By Tim Shaw, Jack Rametta

Thursday, June 22, 2017

A preview of the Social Security and Medicare Trustees’ reports


Nearly 61 million Americans receive benefits from Social Security and since its inception, the program has lifted millions out of poverty, helping to reduce the poverty rate among older Americans from 30 percent in 1966 down to 9 percent in 2015. Medicare is similar in both scale and importance; of its 55 million beneficiaries, about 45 percent have annual incomes below $25,000.

In total, the federal government spent nearly $1.5 trillion on Social Security and Medicare in 2016, and regardless of policy disagreements surrounding the programs, one thing remains clear: their current and future financial status is of the utmost importance, both to the government and public of the United States.

For this reason, the Boards of Trustees for Social Security and Medicare release annual reports detailing the financial health of these programs. While invaluable, these reports are hundreds of pages long, and can seem impenetrable without significant prior program knowledge or expertise. To assist policymakers and the public in the interpretation of these lengthy and technical documents, BPC is providing a platform to the former public trustees for Social Security and Medicare, Charles P. Blahous III and Robert Reischauer, to provide bipartisan, independent analysis of the programs’ finances. In preparation for the upcoming 2017 Social Security and Medicare Trustees’ reports, Blahous and Reischauer have produced a preview brief highlighting some key facts, figures, and analysis to look for when the trustees’ reports are published.

In total, the federal government spent nearly $1.5 trillion on Social Security and Medicare in 2016… their current and future financial status is of the utmost importance.

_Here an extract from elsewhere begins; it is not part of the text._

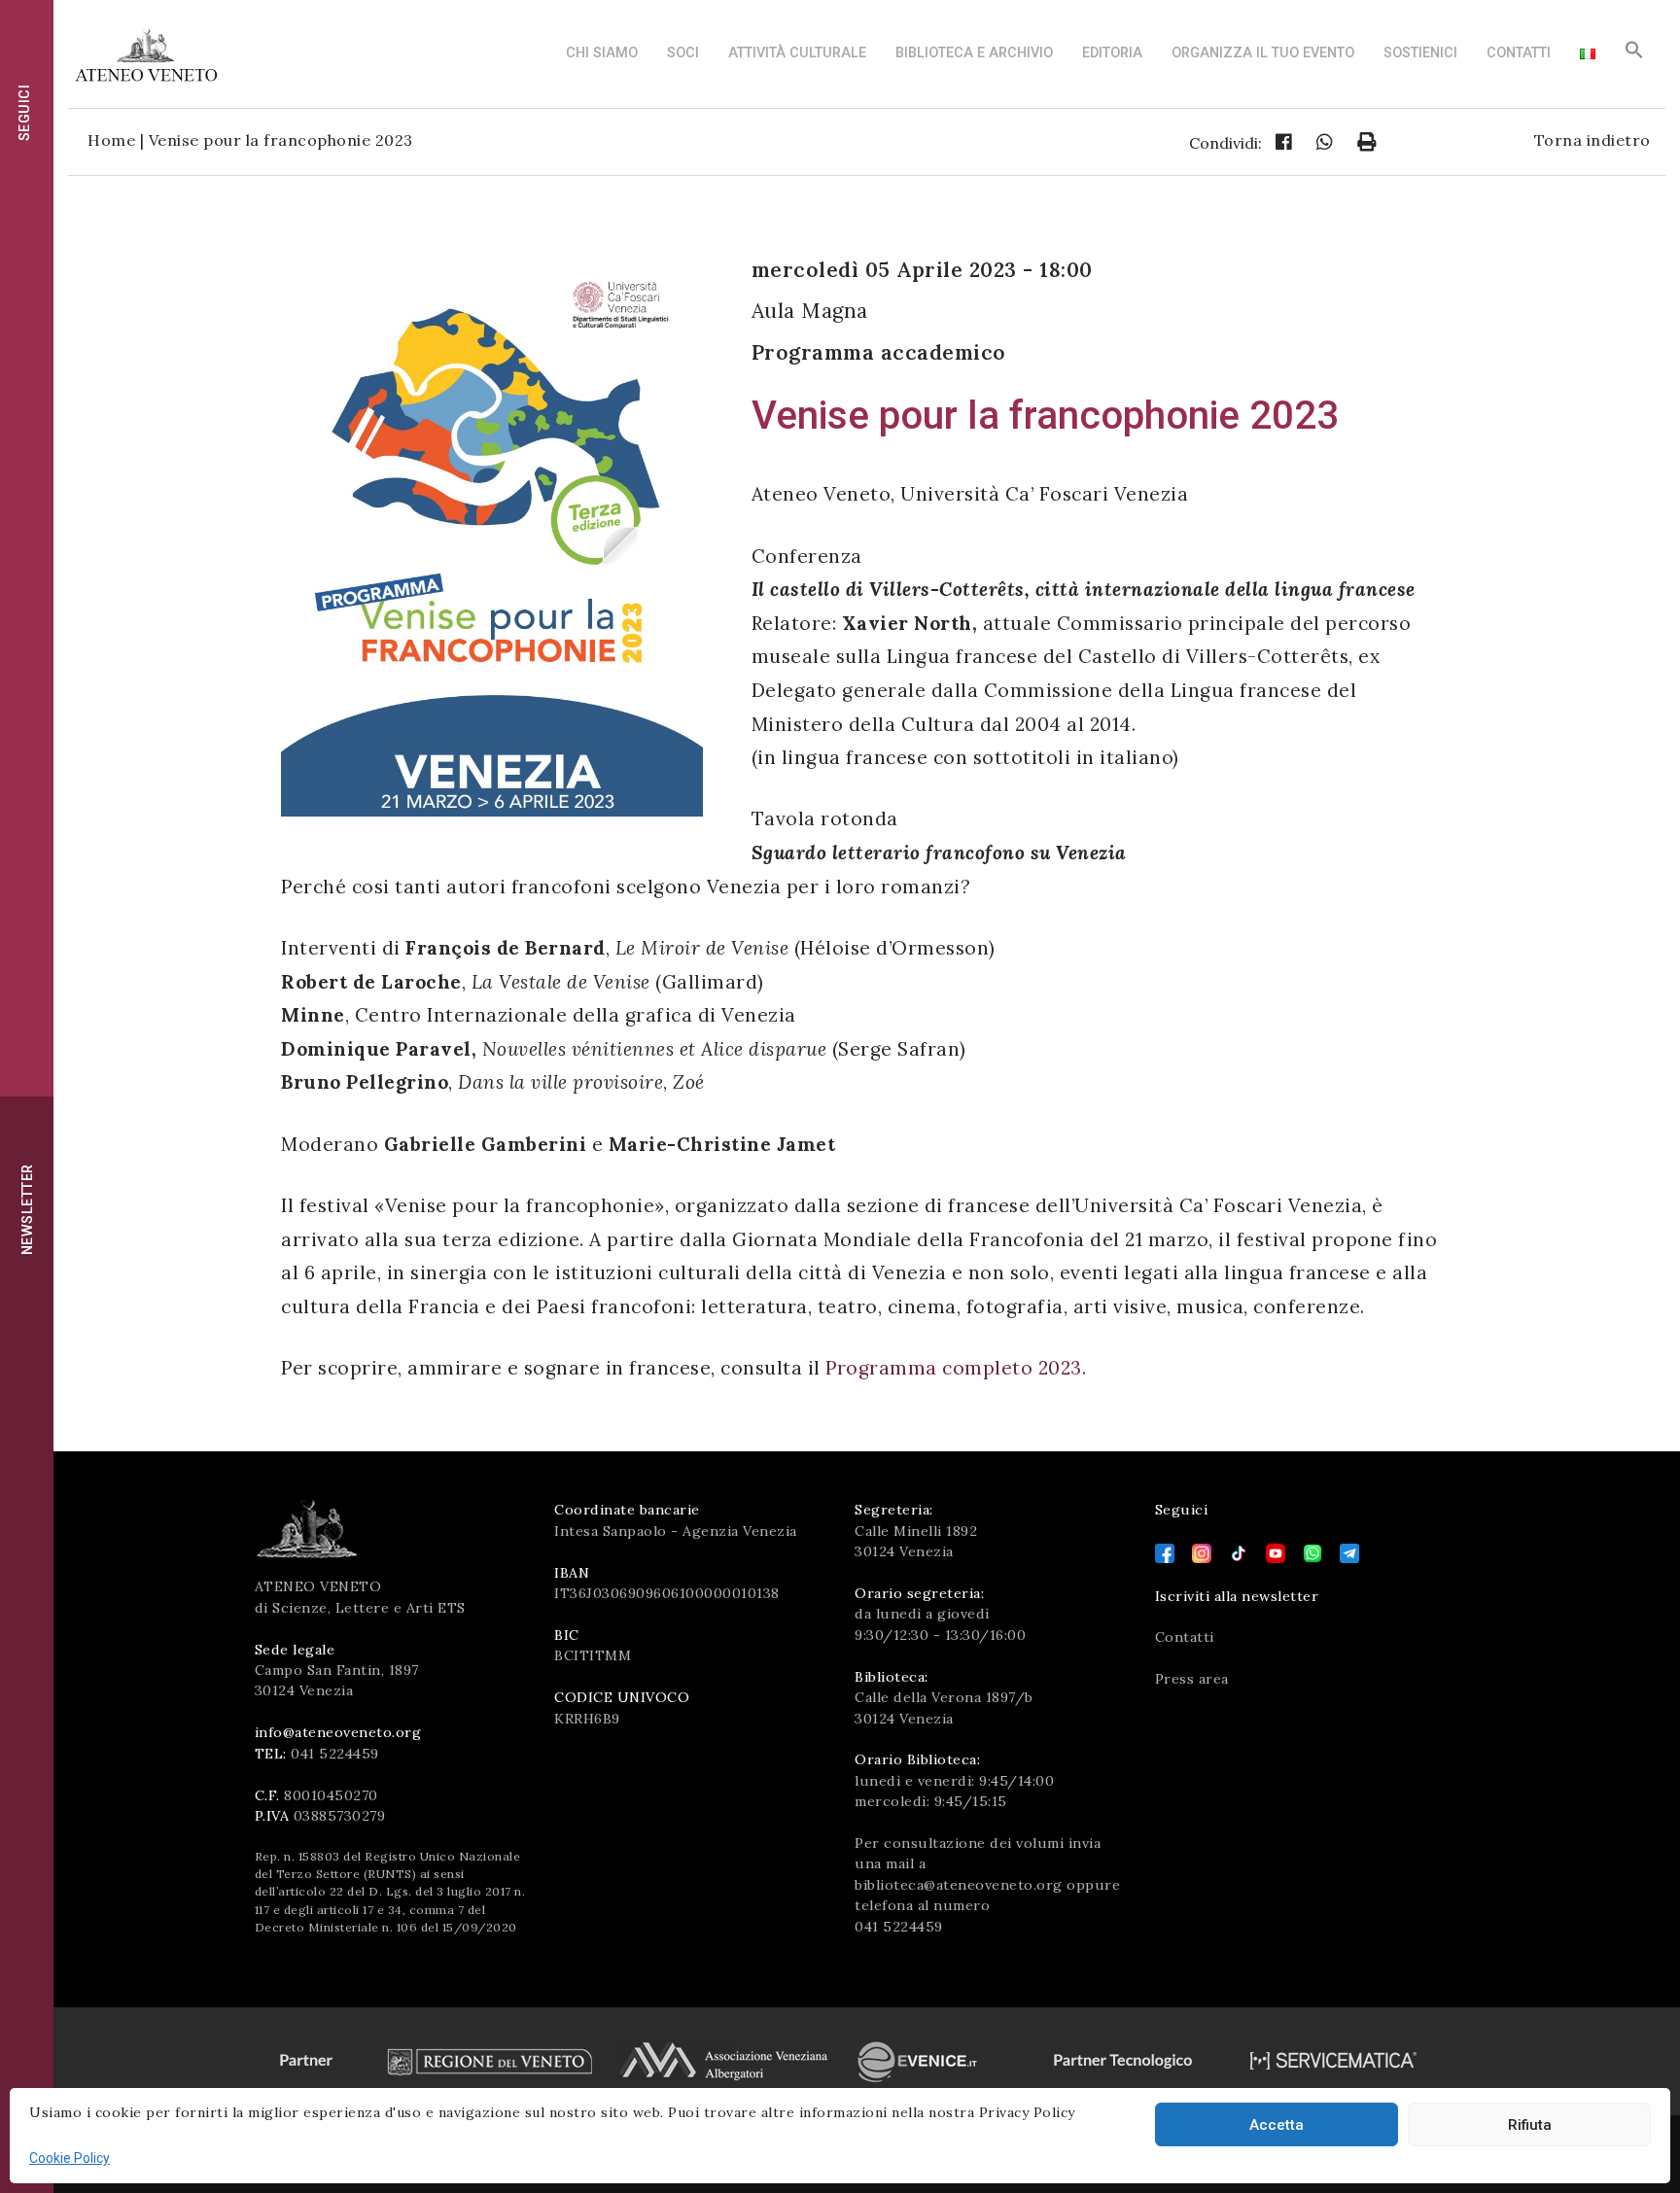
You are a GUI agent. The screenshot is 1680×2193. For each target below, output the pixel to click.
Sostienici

Before offering detailed program analysis, the trustees’ reports provide background information on how Social Security and Medicare are funded and the beneficiaries they serve. The table below presents an overview of the differences between the two programs across their benefits and financing. For Medicare Hospital Insurance (HI) and Social Security Old-Age and Survivors Insurance (OASI) and Disability Insurance (DI), the main revenue source is payroll taxes, while for Medicare Supplementary Medical Insurance (SMI), the financing primarily comes from general government revenue and premiums paid by and on behalf of participants. In terms of benefits, OASI and DI offer cash benefits, while both HI and SMI offer in-kind benefits, although of different varieties (as described below). 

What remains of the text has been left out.